Keith Caldwell's family shares their story during DonateLife Week
Keith Caldwell died as he lived - serving the community.
"It's one last act he could do. Three people are alive because of him," Keith's widow Maria said, from their home at Woonona on the NSW south coast.
The family of the much-loved former policeman and veteran surf lifesaver chose to donate his organs and body tissue after he had a stroke and died at RPA's Intensive Care Unit earlier this year.
"After 45 years of lifesaving, he is now a life saver. He was saving lives right to the end," Maria said.
Keith, aged 60, donated his liver, kidneys and musculoskeletal tissue which includes heart valves and other heart tissue, bone, tendons, ligaments and skin.
As a result, two people on the nation's transplant wait list received a new kidney, while another received Keith's liver, but later had to have another transplant. Keith's musculoskeletal tissue has been stored at the NSW Tissue Bank.
His heart and lungs were also suitable for transplantation, but because of his rare blood type a match wasn't found.
"The process to donate organs and tissue is very thorough and, at a time of deep sadness, could be considered very confronting. But, with the possibility of saving other people from the heartache we as a family were going through, it gave us hope and comfort," Maria said.
The family was supported by one of Sydney Local Health District's donation specialist nurses, Kelly Lewis, who works across Concord and RPA hospitals.
"Maria and her family had asked if organ donation was possible. I chatted with them and provided them with information, care and support during the donation process," Kelly said.
The Organ and Tissue Authority states about 80 000 people die in Australian hospitals each year, but only about two per cent of them can be considered for organ donation.
To be an organ donor, a person must die in a hospital's Intensive Care Unit and be medically assessed as suitable to donate organs for transplantation.
There are about 1650 Australians waiting for a life-changing organ transplant.
Data shows that in 2020, 463 deceased organ donors and their families saved the lives of 1270 organ recipients.
The Authority states more than seven million people are on the Australian Organ Donor Register - which equates to one-in-three (or 34 per cent) of the eligible population.
The Authority estimates there are about another 13 million Australians aged 16 and above who are eligible to register as organ and tissue donors.
Maria and her family chose to encourage people at Keith's memorial service to add their names to the Register.
"Have the conversations with your loved ones.

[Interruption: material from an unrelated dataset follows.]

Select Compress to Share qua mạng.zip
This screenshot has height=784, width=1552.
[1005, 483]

Tick that box that says yes, next to the question 'Do you want to donate your organs?'" Keith's son Jamie told the congregation.

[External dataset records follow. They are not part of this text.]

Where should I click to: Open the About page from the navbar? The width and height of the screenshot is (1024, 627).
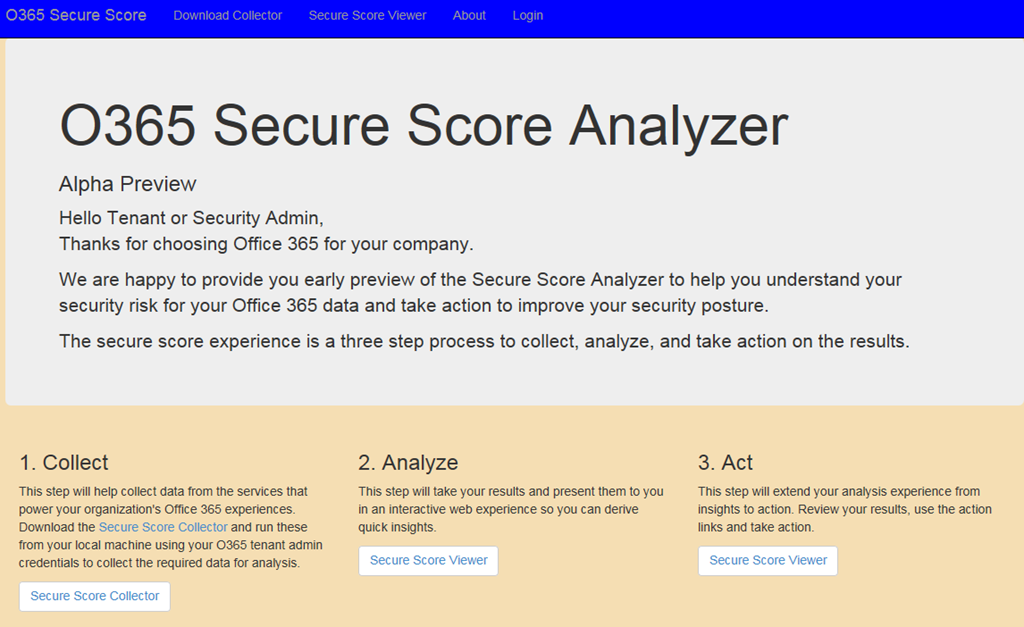pos(469,15)
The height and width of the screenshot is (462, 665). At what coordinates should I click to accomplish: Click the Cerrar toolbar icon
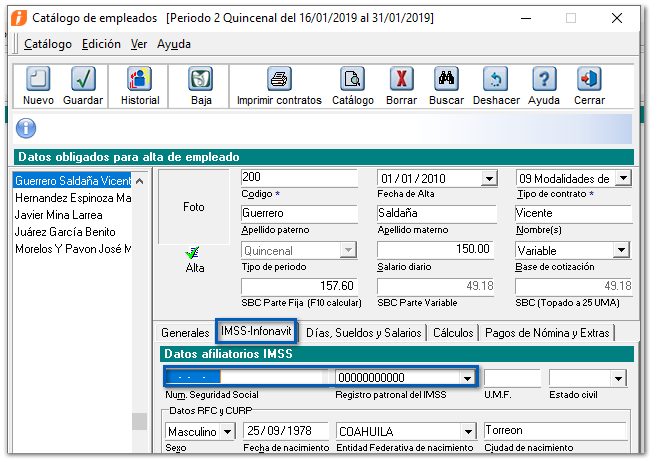pyautogui.click(x=589, y=80)
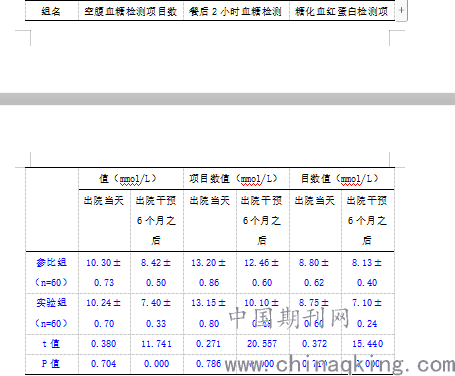Screen dimensions: 455x376
Task: Click the t value 11.741 cell
Action: [x=157, y=344]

Hundreds of people attended the service including NSW Police Deputy Commissioner Jeff Loy and NSW Police Assistant Commissioner Mark Jones who reflected on Keith's 30 year policing career - particularly his stint as an undercover operative.
Members of the Bulli Surf Life Saving Club paid tribute too. Keith joined the Club as a teenager in 1975 and was a gifted surf sports athlete winning branch, state and national titles.

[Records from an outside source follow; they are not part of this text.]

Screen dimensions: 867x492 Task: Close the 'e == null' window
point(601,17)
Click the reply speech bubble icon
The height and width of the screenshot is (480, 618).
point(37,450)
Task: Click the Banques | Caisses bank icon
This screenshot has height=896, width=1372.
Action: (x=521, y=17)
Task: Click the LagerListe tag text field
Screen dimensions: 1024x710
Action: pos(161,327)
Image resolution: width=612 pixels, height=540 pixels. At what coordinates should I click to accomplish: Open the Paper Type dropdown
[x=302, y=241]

He later became a team manager and administrator and was the Bulli Surf Life Saving Club's President for the past 17 years - the longest serving president in its 108 year history.
Earlier this year, he was awarded life membership of Surf Life Saving Australia - the organisation's highest accolade - in recognition of his decades of service.
The Club held a memorial paddle out at Bulli Beach in Keith's honour.
His family has set up the Keith 'Cocky' Caldwell Foundation in his memory, to support young people to achieve their life goals.
Maria describes organ donation as Keith's "greatest gift of all."
"This was Keith's last act of selflessness and giving to the community. Please, please, please have this discussion with your loved ones. Let them know your wishes," she said.
The easiest way to register as an organ and tissue donor - or to check if you're registered - is on the DonateLife website, at donatelife.gov.au/register.